Chauvelin interrupts Percy, finishing with the words: “That not-so-elusive Pimpernel!” He entertains the group with his own sequel: “I set a trap. As bait, a belle. His pretty spouse, I grieve to tell. But I never dreamed that I should trap The spouse, the mouse, and the gang as well.” Percy draws pistol and points it at Chauvelin's heart, but Chauvelin's soldiers, who have surrounded the inn, point their muskets through the windows, targeting  Marguerite. Chauvelin agrees to let Marguerite go with Andrew. Percy pulls down the chandelier and he and the gang escape in the dark. Wounded, Andrew comes to the rendezvous with the news that Marguerite is again a prisoner.
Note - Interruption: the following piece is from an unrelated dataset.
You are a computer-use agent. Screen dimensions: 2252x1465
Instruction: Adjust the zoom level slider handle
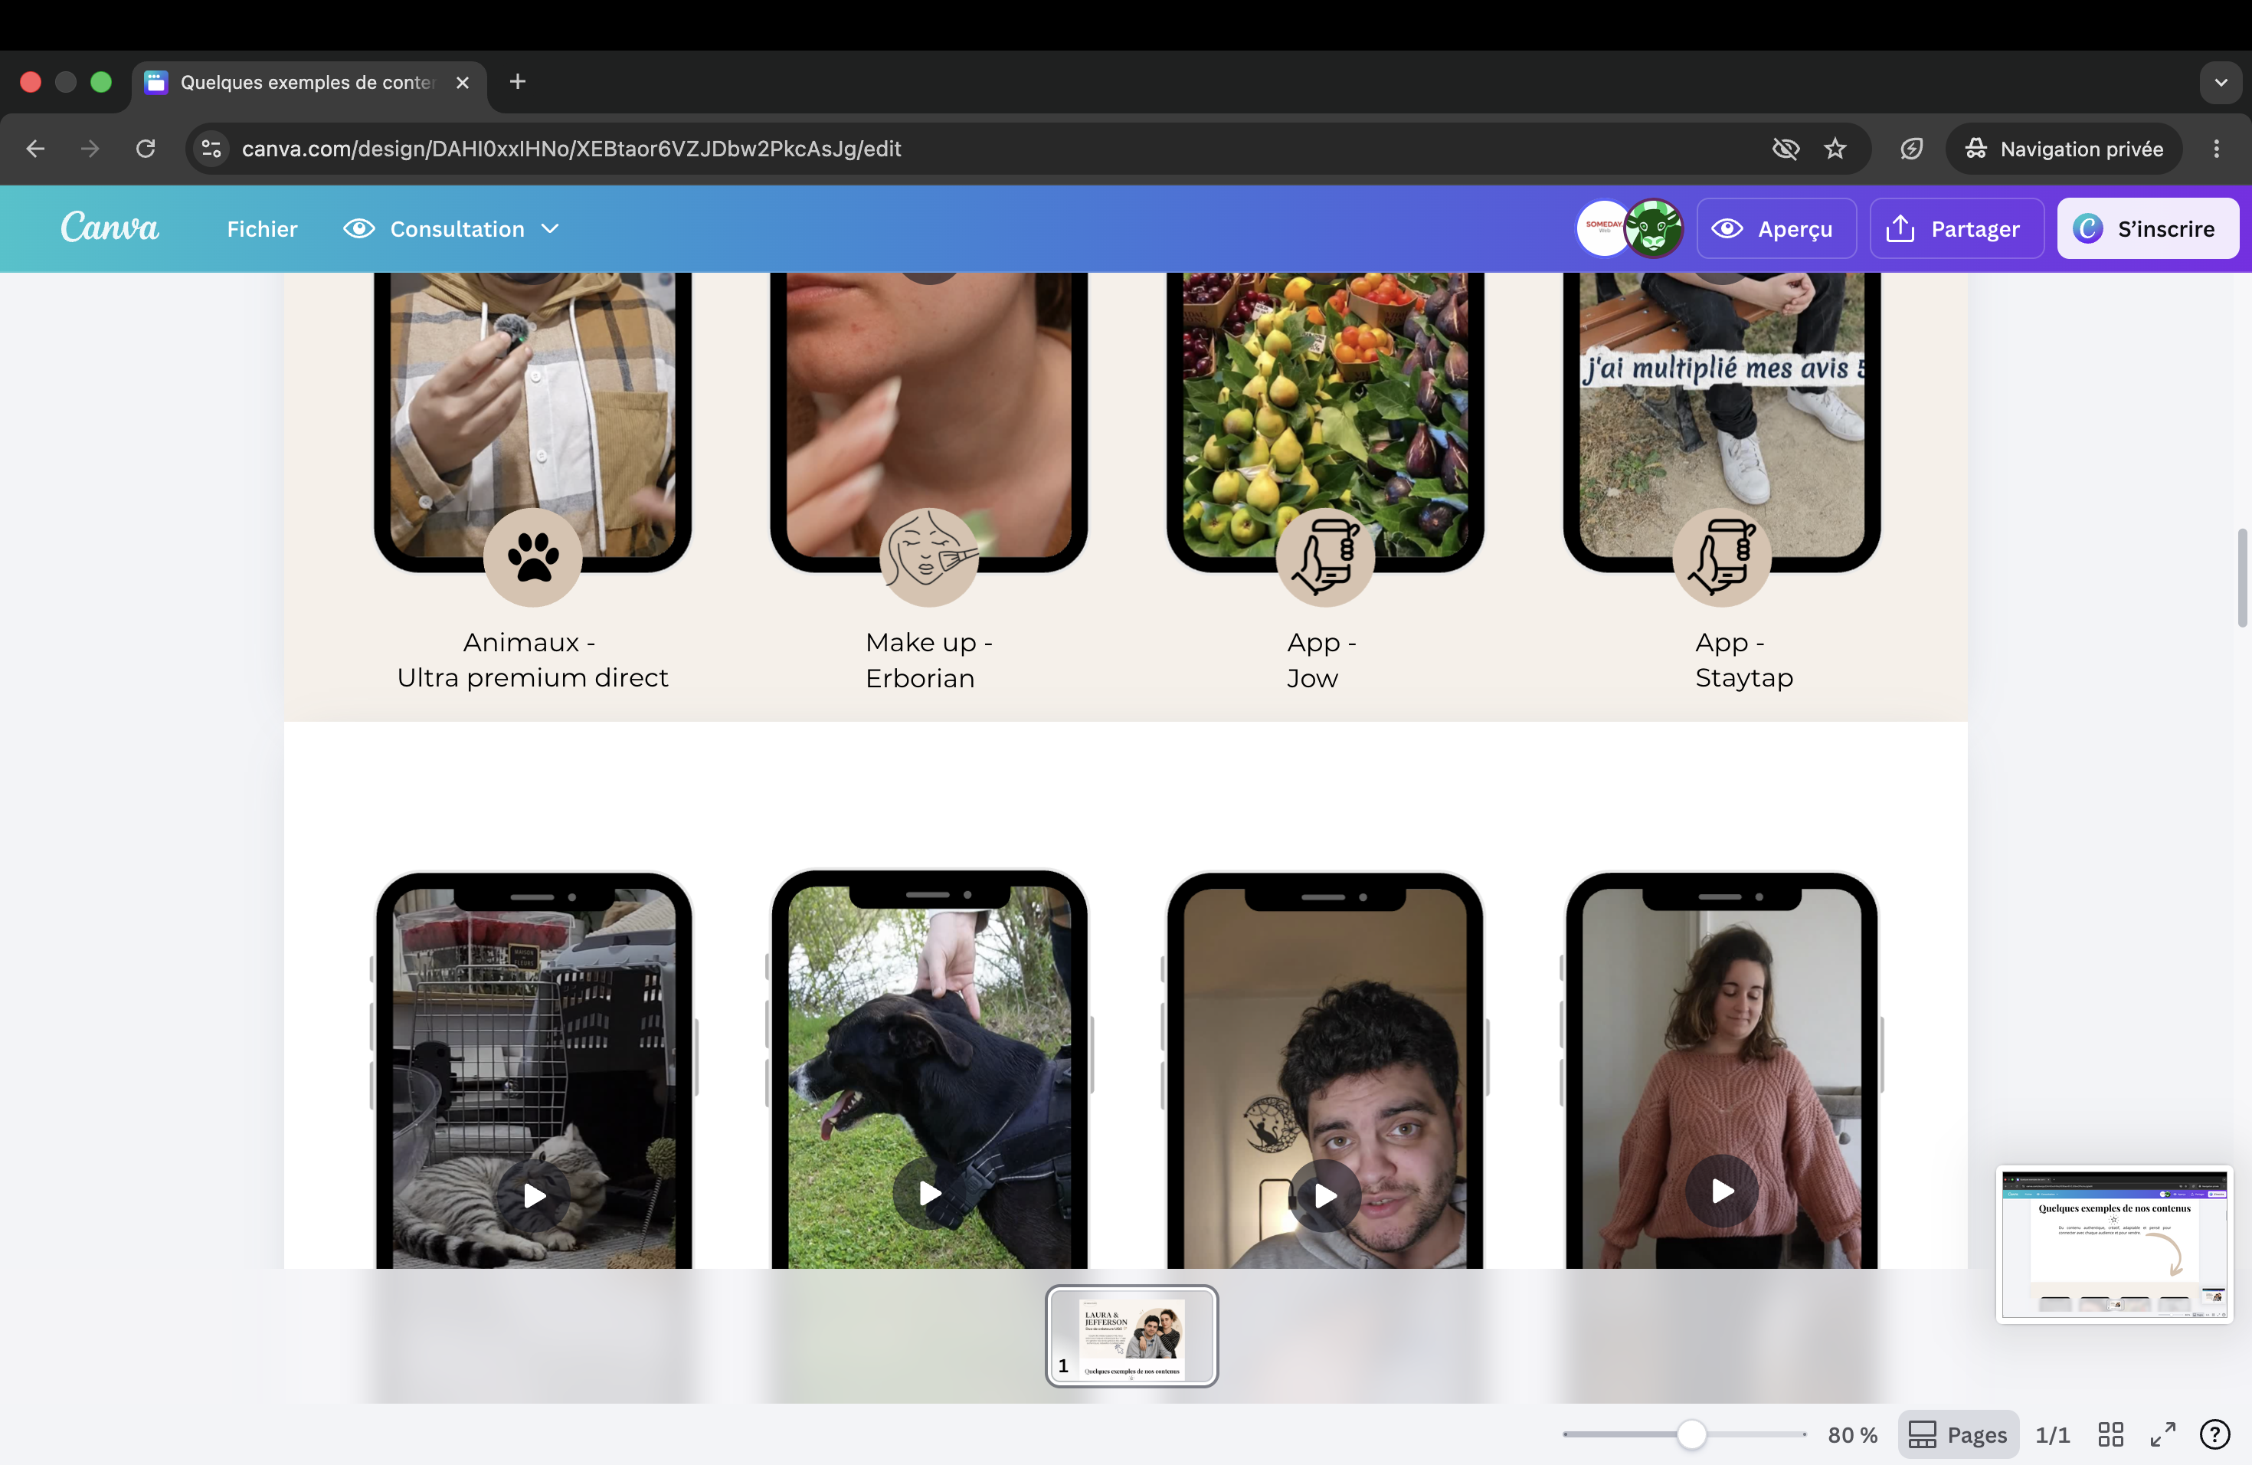tap(1691, 1435)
After long thought, Percy says he is playing his last card.

Robespierre orders Marguerite's execution and warns Chauvelin he is on borrowed time. He gives Chauvelin a list of the next purge of members of the Convention instructions to be sure they are all at the session. After Chauvelin leaves, Robespierre observes to his secretary, de Calmet, that he trusts no one—except de Calmet.

At the League's hiding place, Percy introduces de Calmet as the bravest member of the League. De Calmet brings the list of names and the news that Marguerite is to be executed at noon the next day. “I can save my wife only if I save France,” Percy declares.

In disguise, Percy comes to Tallien and Cobarrus and shows Tallien the list. France is sick of assassination, ready for new leaders. Tallien rushes out to rally supporters; Percy tells Cobarrus that she is Tallien's courage.

Knowing that Robespierre plans to arrest her. Percy comes to her in an officer's uniform, and tells her to write a letter. In the Assembly, Robespierre begins to denounce his 20 targets. Cobarrus's note tells Tallien that she has been arrested. It rouses him to denounce Robespierre as “the new Cromwell”. The Convention responds with cheers.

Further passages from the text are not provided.